20080514

Post da frapporre ai precedenti

Non si legge sempre cosa è stato scritto.
Càpita spesso, per esempio, di leggere troppo velocemente e viene letta una parola che non è stata proprio scritta, casomai simile a quella scritta. In questo caso tutto si risolve semplicemente perché l'autore dello scritto potrebbe evidenziare che la parola in questione era un'altra ed, effettivamente, anche il lettore se ne farebbe presto una ragione. Potrebbe dire: Bon. Ma questo è un caso semplice.

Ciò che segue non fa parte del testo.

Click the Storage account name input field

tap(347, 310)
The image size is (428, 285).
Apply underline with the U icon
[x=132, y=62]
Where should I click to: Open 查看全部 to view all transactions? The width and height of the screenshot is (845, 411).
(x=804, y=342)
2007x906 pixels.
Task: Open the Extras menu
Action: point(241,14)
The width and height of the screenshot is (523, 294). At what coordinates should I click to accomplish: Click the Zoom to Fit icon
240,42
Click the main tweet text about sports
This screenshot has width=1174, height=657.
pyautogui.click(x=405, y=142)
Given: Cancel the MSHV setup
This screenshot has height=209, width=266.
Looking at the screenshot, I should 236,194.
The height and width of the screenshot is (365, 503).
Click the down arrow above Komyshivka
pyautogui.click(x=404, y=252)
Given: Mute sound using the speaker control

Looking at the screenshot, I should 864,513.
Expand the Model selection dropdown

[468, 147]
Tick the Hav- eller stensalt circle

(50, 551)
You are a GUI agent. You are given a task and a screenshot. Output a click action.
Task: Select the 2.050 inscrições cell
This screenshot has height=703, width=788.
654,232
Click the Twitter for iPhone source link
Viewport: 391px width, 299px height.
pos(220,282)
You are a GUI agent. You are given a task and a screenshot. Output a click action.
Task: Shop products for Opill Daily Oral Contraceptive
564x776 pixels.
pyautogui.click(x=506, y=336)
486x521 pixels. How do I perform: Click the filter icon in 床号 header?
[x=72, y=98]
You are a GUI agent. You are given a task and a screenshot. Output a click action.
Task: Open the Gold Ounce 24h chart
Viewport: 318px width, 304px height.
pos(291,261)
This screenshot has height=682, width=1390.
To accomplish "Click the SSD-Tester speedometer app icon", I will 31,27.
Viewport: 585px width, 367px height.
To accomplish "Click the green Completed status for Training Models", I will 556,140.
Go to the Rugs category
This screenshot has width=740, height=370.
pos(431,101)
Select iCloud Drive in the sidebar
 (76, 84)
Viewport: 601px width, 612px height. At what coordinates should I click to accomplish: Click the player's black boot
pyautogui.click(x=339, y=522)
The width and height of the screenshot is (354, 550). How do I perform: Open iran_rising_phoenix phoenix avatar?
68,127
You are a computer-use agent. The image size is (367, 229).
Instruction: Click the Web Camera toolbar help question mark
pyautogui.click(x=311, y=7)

Passiamo a quello più complesso. Passiamo cioè al significato di una frase, o di un periodo intero. Chi scrive, in genere, cerca di rendere comprensibile il suo pensiero, ma può non riuscirci per 2 ragioni, anzi diciamo 3 sennò mi becco un'altra bacchettata (o righellata). La prima ragione è che può non essere felice nella sua esposizione, ma a me non potrà mai capitare attese le mie qualità assolutamente eccezionali. La seconda, che è l'unica che può capitare ad un mio testo, è che chi legge non capisce. Poi ci sarebbe la terza e, dato che non mi viene in mente, facciamo finta che l'ho scritta e basta, perché devo andare a parlare dell'unica ragione che in passato non ha consentito ai miei testi di essere compresi.
Andiamo al punto. Mentre nell'errore semplice di lettura (quello di aver letto una parola per un'altra) è stato sempre semplice per me correggere la lettura, nell'errore complesso (quello di non aver capito il pensiero) è stato per me durissimo provare a fungere da correttore. Si insinua il dubbio che la spiegazione del mio testo, giunta successivamente, sia un mio esercizio retorico, per giunta effettuato in parziale mala fede. E' chiaro che il tutto si complica e l'unico modo per accettare la mia correzione diviene quello di credere in me. Di aver fiducia in me. Ovvio, no?